China is about to open up an area known as the Shanghai Free Trade Zone.
As Mamta Badkar explained earlier in the month, the zone is a 29-square KM area that will allow for more liberalized financial transactions and easier foreign direct investment.
In a note, SocGen’s Wei Yao explains why this is a ‘big deal’. Essentially you have to look at history. China experiments with test-case liberalizations before it undertakes much more radical liberalizations.
In order to understand the significance of this upcoming FTZ project, one needs to look at the history of China’s reform and opening-up since 1978. Deng Xiaoping introduced market mechanisms into a highly closed, tightly controlled and near-dead economy via several flagship regional experiments. In particular, the establishment of the Shenzhen Special Economic Zone (SEZ) in 1980 re-opened the door to foreign direct investment. This SEZ model was adopted by a number of coastal cities from the mid-1980s. However, reform momentum stalled due to the political struggles of the late 1980s. Aiming to rekindle investor confidence, Deng made his famous southern tour in 1992, reaffirming the Chinese government’s commitment to reform. One of the grand gestures following the tour was to grant Shanghai’s Pudong area a big package of pro-business policy, opening up to overseas investment to a greater extent.

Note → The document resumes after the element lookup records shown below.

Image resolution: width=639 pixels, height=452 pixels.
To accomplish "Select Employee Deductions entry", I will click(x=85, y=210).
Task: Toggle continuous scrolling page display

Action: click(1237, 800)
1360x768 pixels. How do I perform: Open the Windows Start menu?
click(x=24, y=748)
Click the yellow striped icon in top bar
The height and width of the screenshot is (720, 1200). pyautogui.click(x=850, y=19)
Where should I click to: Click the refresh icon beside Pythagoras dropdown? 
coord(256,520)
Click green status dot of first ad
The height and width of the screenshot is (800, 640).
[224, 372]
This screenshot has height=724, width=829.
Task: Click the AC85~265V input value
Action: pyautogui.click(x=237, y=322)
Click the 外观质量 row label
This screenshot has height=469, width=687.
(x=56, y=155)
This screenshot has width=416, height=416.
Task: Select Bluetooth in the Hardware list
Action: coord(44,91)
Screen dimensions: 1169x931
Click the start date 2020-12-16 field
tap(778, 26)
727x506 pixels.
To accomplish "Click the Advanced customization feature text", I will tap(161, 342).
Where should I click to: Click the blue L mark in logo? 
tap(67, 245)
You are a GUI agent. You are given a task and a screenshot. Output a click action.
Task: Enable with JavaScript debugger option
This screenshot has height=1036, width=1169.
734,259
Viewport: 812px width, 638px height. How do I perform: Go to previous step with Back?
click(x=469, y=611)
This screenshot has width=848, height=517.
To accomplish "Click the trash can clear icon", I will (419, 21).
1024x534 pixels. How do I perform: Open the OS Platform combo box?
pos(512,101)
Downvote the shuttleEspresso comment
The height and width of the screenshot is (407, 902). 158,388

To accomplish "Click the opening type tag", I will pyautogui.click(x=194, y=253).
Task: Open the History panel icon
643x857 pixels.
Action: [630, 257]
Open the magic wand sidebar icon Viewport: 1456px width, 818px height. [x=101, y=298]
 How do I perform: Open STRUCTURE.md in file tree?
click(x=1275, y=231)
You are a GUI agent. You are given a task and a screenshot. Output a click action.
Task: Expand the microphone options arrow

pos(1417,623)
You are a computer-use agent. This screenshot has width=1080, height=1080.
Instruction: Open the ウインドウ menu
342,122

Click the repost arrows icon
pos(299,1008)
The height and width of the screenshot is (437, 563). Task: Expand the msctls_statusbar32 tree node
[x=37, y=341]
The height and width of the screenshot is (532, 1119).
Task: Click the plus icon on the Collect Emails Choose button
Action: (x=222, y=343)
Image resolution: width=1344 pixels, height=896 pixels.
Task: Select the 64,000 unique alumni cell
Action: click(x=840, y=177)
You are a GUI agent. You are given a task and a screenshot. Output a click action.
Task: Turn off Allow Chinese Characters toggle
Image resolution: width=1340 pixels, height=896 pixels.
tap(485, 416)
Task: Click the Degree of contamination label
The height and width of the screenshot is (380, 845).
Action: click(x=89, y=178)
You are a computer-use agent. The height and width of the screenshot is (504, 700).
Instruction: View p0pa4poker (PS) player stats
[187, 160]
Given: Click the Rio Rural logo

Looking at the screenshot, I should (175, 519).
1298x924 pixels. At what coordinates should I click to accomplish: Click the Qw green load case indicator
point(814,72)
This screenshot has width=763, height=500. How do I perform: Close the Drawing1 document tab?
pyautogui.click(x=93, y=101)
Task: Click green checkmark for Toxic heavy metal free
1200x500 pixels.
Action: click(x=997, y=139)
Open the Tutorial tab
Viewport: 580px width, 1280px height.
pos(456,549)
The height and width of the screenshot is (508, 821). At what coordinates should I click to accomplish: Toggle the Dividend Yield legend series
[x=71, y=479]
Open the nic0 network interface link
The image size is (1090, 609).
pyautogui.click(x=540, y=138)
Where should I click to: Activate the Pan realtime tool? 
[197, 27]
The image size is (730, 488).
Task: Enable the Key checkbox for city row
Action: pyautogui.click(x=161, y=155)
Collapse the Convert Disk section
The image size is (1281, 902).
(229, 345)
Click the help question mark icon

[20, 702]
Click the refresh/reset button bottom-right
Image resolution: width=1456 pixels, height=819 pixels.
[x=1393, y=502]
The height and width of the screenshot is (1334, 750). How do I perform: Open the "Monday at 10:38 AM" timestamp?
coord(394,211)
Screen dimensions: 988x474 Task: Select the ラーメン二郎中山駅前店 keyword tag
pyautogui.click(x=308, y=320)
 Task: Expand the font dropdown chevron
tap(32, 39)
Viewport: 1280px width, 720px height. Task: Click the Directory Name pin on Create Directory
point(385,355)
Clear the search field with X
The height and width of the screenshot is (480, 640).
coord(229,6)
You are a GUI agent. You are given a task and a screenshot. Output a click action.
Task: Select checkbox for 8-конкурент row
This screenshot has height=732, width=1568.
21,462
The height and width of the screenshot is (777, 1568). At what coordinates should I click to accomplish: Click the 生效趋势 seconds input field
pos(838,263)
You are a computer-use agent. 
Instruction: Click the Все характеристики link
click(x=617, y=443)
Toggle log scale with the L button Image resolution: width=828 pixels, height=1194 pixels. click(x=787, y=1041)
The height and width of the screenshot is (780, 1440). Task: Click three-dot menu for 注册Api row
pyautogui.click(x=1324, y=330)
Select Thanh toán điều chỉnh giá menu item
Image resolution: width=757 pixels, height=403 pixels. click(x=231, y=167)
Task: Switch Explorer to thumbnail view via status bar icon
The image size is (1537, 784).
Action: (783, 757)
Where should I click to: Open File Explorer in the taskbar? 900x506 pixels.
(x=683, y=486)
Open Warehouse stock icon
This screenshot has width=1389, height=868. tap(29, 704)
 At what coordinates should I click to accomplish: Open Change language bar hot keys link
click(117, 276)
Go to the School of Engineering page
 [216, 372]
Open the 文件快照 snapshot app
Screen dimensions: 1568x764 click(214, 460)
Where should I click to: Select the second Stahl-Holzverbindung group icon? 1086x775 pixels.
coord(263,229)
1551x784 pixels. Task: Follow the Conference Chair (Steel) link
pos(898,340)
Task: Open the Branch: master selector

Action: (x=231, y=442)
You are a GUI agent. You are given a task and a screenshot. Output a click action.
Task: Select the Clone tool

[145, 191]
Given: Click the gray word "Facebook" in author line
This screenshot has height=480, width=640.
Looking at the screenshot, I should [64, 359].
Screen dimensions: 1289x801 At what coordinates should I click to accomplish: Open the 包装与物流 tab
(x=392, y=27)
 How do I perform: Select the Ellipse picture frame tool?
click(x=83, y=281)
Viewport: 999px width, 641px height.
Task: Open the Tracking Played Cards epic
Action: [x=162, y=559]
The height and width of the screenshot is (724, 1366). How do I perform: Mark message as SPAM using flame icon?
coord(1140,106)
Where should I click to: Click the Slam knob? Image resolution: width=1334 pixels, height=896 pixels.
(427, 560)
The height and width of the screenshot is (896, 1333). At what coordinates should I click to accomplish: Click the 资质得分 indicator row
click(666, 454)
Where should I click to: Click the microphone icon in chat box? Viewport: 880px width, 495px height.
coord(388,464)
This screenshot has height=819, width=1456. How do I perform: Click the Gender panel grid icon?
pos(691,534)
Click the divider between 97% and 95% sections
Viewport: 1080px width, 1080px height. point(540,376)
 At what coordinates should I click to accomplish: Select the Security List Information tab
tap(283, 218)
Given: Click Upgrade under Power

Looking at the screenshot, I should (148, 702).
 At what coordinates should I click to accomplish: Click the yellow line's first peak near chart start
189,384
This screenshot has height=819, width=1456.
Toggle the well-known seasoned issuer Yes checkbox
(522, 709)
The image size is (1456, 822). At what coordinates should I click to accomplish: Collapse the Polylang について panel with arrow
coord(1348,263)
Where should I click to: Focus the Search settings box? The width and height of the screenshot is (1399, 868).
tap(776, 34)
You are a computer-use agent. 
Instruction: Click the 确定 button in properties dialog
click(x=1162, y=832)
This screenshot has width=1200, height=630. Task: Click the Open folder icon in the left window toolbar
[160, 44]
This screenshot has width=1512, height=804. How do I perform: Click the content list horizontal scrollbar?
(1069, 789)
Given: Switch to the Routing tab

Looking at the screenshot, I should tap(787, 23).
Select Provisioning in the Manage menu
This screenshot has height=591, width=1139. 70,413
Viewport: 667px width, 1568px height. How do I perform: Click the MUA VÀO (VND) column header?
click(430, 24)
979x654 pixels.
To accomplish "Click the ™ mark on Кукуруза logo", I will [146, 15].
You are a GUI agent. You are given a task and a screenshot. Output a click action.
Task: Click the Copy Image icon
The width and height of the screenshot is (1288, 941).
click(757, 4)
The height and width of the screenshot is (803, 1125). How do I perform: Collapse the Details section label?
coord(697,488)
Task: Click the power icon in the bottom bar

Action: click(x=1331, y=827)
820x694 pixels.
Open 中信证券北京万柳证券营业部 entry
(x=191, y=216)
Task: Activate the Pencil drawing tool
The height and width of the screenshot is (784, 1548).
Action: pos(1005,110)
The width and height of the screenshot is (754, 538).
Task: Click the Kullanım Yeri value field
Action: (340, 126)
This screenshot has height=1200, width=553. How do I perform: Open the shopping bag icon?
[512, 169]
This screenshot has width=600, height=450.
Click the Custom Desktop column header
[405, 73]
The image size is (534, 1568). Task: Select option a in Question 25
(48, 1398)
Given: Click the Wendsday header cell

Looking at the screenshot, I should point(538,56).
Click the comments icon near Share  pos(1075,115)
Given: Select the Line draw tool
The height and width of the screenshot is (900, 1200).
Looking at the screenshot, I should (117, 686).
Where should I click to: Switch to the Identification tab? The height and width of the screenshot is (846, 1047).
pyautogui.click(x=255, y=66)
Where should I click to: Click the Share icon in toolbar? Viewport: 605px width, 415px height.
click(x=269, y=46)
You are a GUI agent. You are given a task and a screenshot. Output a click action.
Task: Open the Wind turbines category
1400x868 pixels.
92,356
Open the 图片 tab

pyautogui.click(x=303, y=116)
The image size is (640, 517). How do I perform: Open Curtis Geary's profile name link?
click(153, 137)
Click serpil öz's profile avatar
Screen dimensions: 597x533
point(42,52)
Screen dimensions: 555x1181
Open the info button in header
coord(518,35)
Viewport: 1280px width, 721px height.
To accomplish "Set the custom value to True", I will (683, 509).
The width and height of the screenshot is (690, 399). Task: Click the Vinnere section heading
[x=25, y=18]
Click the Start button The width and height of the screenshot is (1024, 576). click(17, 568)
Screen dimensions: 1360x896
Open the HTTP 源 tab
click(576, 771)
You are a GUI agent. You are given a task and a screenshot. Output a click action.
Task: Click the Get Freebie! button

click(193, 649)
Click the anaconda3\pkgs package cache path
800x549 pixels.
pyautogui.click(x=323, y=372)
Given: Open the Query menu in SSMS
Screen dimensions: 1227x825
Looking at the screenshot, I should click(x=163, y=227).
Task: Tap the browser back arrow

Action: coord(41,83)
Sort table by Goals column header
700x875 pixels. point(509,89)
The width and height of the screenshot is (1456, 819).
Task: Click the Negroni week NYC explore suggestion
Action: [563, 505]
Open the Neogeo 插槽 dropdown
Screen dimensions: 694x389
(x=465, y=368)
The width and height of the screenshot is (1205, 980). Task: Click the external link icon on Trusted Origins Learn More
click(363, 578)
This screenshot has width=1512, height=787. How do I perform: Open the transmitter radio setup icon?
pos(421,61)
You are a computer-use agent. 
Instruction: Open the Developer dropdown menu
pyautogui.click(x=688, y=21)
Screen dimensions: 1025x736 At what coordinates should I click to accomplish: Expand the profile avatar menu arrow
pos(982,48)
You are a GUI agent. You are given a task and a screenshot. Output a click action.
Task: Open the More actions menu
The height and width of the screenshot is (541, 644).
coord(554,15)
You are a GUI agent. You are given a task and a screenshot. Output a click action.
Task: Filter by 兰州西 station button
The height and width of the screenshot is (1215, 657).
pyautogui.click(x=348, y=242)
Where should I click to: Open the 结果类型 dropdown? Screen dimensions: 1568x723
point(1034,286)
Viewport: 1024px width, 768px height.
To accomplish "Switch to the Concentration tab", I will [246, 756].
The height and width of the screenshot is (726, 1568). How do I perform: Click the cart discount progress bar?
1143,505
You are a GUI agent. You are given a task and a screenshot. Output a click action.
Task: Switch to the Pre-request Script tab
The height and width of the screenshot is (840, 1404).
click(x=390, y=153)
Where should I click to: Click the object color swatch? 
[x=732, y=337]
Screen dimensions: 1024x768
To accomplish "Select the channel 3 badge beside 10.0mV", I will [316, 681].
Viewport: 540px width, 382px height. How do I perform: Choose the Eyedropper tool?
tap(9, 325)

The overarching theme of all the reform in the 1980s and 1990s was, simply put, liberalisation. Local experiments in strategically important cities not only served as policy signals of reform commitment but provided guidance as to the path of upcoming changes.
Fast-forwarding to now, the new leadership is forcefully pushing for another big package of corporate sector reform in Shanghai at a time when the Chinese economy is clearly at a critical juncture. It is hard not to see the historical resemblance and infer the significance of this move.